» **Estratto della pagina**
Benvenuti-Mazzinghi, 50 anni dopo il derby
di pugilato l'Italia senza rivalità tricolori

Benvenuti-Mazzinghi, 50 anni dopo il derby ​di pugilato l'Italia senza rivalità tricolori

di Oscar Eleni


MILANO - Pochi ci crederanno, ma anche cinquant'anni dopo quel montante destro di Benvenuti, che ha mandato al tappeto Sandro Mazzinghi nella sesta ripresa del mondiale di San Siro, ci ruba il sonno.



Come diceva quel drammaturgo tedesco l'odio è partigiano, ma l'amore lo è ancora di più. Le dieci di sera e le luci di San Siro, dove l'Inter aveva fatto avvelenare i milanisti, vincendo scudetto e Coppa Campioni, erano accese per loro, i campioni che dividevano il pugilato, Achille contro Ettore. Due vite nate povere, diverse, due stili differenti. Nobile arte per l'istriano Nino, contro generosità e potenza del pugno della roccia di Pontedera che la vita aveva segnato davvero e non soltanto sul ring.



Eravamo arrivati sul prato insieme ai Moratti, una mascotte milanista e i grandi dell'Inter. Separazione in casa, come in tutta la città, come in un Paese che si alimentava di rivalità sportive. Sceglieva per passione, sapendo che quel vento muove tutto, ma provoca pure uragani. A scuola dovevi decidere subito: sei per Coppi il “peccatore” che volava o tifi Bartali, il santo pellegrino che distruggeva gli avversari. A Milano, poi, c'era il grande calcio. Dualismi che alimentavano quel mondo sportivo non ancora globalizzato. Scegliere era l'imperativo. Se andavi nel Veneto dovevi decidere subito se era meglio il Petrarca di Padova o quei leoni di Rovigo. Quando era il basket a stregarti la guerra nasceva nelle giovanili: il Simmnethal di Rubini da una parte, l'Ignis dei Borghi prima della Cantù degli Allievi.

Decidere, farlo bene per credere di aver sempre puntato sui “buoni” contro i “cattivi” come credono le curve malsane, pazienza se sbagliavi. Era il gioco più bello in quell'anno di quasi grazia del 1965.

» **Dati disponibili**
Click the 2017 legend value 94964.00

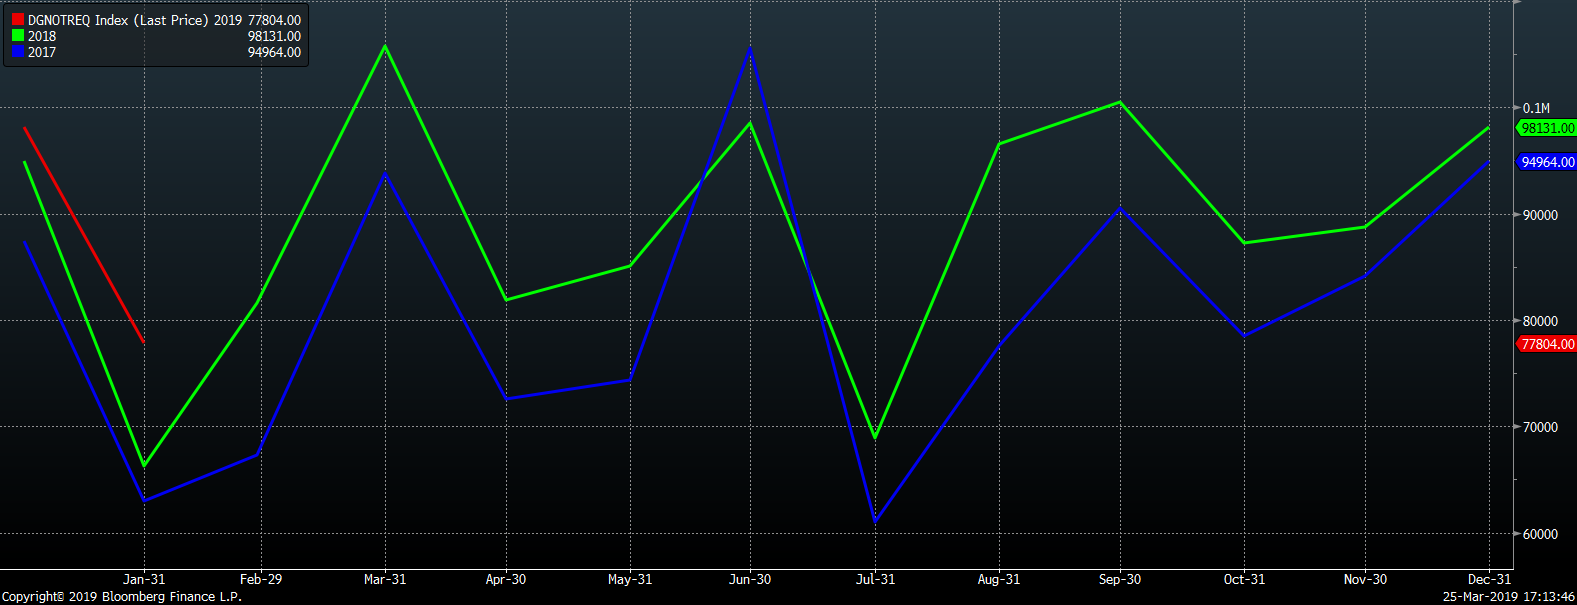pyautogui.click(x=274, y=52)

» **Consegne**
(A) Stabilisca se ciascuna delle seguenti affermazioni concorda con l'articolo su Benvenuti e Mazzinghi. Risponda sì o no e citi alla lettera le parole decisive. (i) Mazzinghi finì al tappeto nella sesta ripresa. (ii) L'incontro di San Siro si svolse alle dieci del mattino. (iii) L'incontro ebbe luogo nel 1965.
(B) Prosegua l'articolo su Benvenuti e Mazzinghi, riprendendolo subito dopo la sua ultima frase.

» **Soluzioni dell'esercizio**
(A)
(i) Sì: «ha mandato al tappeto Sandro Mazzinghi nella sesta ripresa del mondiale di San Siro».
(ii) No: «Le dieci di sera e le luci di San Siro».
(iii) Sì: «in quell'anno di quasi grazia del 1965».

(B)
Una cosa che adesso ci manca, anche se per Rossi o Biaggi sulla moto si è litigato, per Pietrangeli e Panatta si è filosofeggiato, per Lauda e Hunt si è deciso prima che facessero un film, così come per Alì Cassius Clay e i suoi “nemici”, da Liston a Foreman. Certo anche adesso guai non capire subito se sei entrato in una casa juventina o milanista, se stai con l'Innominato o con Don Rodrigo, ma l'atmosfera è davvero diversa.



Tutto mischiato in battaglie a distanza e se non vuoi sentirti provinciale ogni volta che assegnano il pallone d'oro ti arrabbi se lasciano fuori Buffon, te la prendi se vince sempre Messi e quasi mai Cristiano Ronaldo.



Certo anche il pugilato ha perduto il suo fascino. Avevamo campioni del mondo, adesso non sapresti davvero per chi fare il tifo. Lo stesso ciclismo prova a dividerci, ma dopo Coppi e Bartali forse si è spento tutto su Moser e Saronni, tifando sempre per Gimondi pur sapendo che Merckx era un adorabile cannibale a cui piaceva vincere anche le kermesse.

Ci mancano notti come quella di San Siro, anche se la vera battaglia avvenne a Roma il 17 dicembre 1965, tante botte, un vincitore, Benvenuti, che uscì provato, uno sconfitto, Mazzinghi, che ancora oggi giura di non aver perso nessuno dei due incontri. Forse è vero...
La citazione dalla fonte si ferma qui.